Early redemption in Credit Financing schemes

Interests charged on Credit Financing

Come to think about the (potential) interests incurred, similar to credit card schemes & individual loans, there are bound to be some forms of extra interest charges when leveraging on credit financing programs. How much exactly is the addition? While the norm for credit card debts is approximately 18%-24% per annum, various financial institution differ from each other as some creditors have bundle promotions or simply cherish their clients by offering lower financing costs. Based on statistics, interests charged on debtors, who leverage heavily on credit, is about 20-30% per month! It is not any small scale!! Those who yearn to achieve high-end lavish lifestyles should really think twice on using credit financier's lucrative cash upfront schemes whereby the requirements are relatively relax as opposed to stringent regulations from professional banking corporations.

Credit financier Modes of Repayment

Under the common regulatory body, association of credit financier, there are several modes of channeling interests back to the relevant creditors.
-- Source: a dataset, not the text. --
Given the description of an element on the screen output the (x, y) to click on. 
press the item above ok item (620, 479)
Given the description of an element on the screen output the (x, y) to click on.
One of the fastest way is through internet banking or known as iBanking. Debtors can simply login their online banking platforms and within a few clicks, transfer the slated amounts to creditors - all in mere minutes & seconds. An alternative to iBanking is automated process namely DDA or GIRO. As debtors need to work overtime, more is better, they might not have the luxury of time with them to perform manual payments. Hence, Direct Debit Authorization (DDA) method is commonly used to allow banks to credit their accounts on behalf to the creditors. The last method available is to send a proxy to repay bills. If the debtor is looking to manually compensate creditors, he/she needs to send a proxy, usually someone whom he/she trusts, to help repay the outstanding loans using cash.
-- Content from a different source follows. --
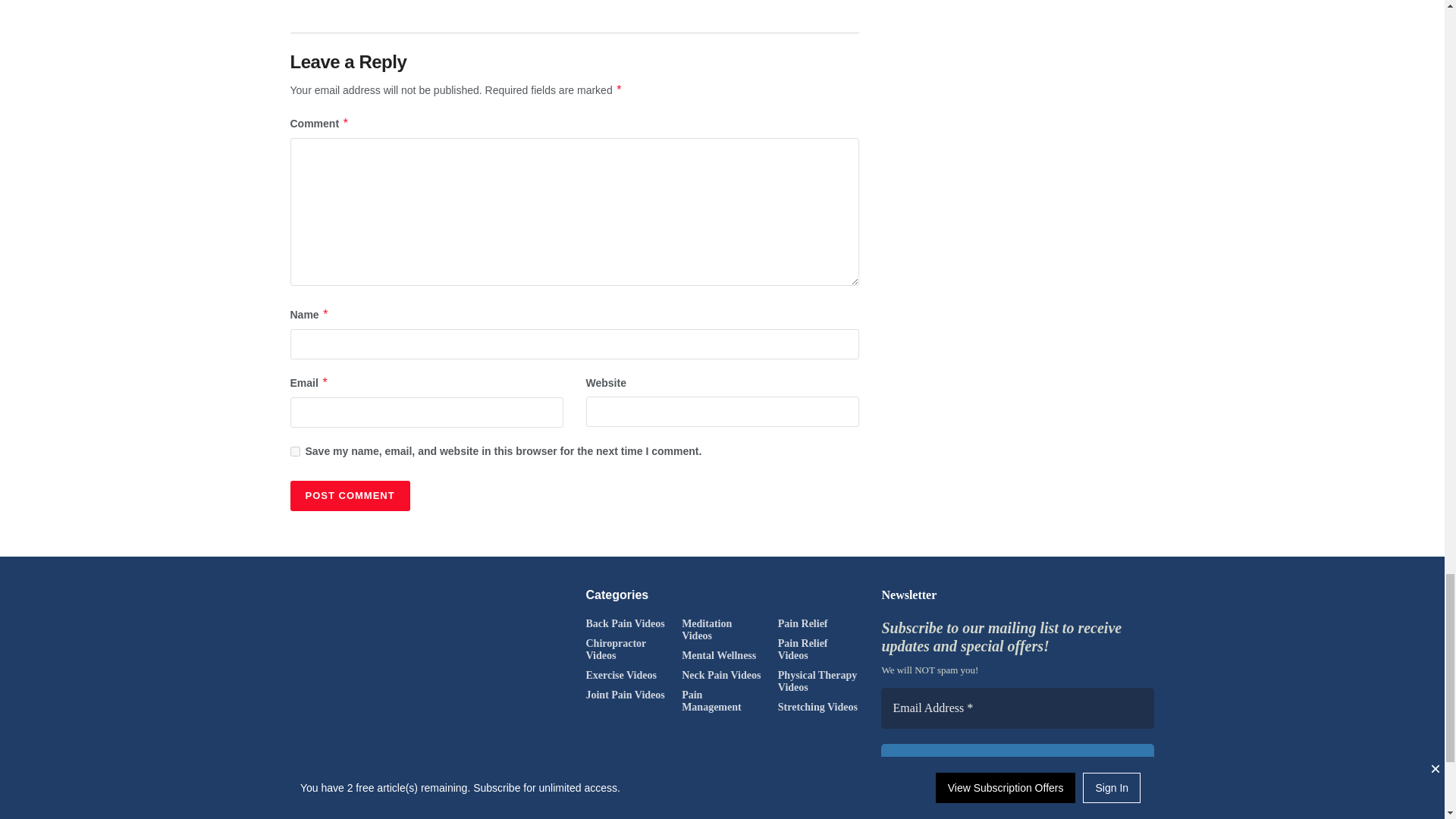
Subscribe (1017, 763)
Post Comment (349, 495)
yes (294, 451)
Macroeconomic Incentives & Perks

In this low inflationary environment, according to law of macroeconomy, professional institutions are trying to attract clients to increase the level of borrowings by touting lower repayment schemes as compared to the normal core inflationary standards. When the Federal Reserve calls for low interests rate, almost everyone begins to leverage on cheap credits, and professional workers can no longer resist the temptations to act fast and join the credit financing herd to either upgrade their lifestyles or to improve their financial well-being. The first thing that most workers will do is to buy flashy sports cars and indulge in extravagant expenditures. A lower rate of interests help to pass down savings in credit terms to retail borrowers hence being called as Cheap Credits sloshing around. When retail banks seen the increase in clienteles, being in a competitive market, these corporations will adopt from Central Banks more credit financing schemes, and promote to a broader range of market audiences to capture market share. The vicious cycle continues until someday.. Credit Bubble bursts!

Early buyout in Financing programs

In an event of early redemption from a debtor, who is usually responsible for his personal finances, the bank(s) tend to charge extra interests based on the contributions being pre-paid in advance. The increment is to compensate under-due interests being charged on a longer tenor which the bank(s) suffered from opportunity costs. While some financiers tend to waive off the bills, many are unwilling due to incurring higher expenses over the long run. In fact, banks borrowed heavily from Central Banks and shifted the financial burdens to consumers. If the debtor paid up early, the banks might incur heavy losses instead! No doubt that early repayments are deemed unprofitable, in early stages, but at later stages where the banks had overall profited, it is possible to make redemption towards the end of service. High-end credit financing programs such as costly mortgages and debt-financing loans are encouraged to payoff early due to the risks bankers undertake. These types of loans are supposedly risky in nature hence incentives would be given for early redemption. As it is obvious, different credit financing schemes yield different profit margins & margin of safety.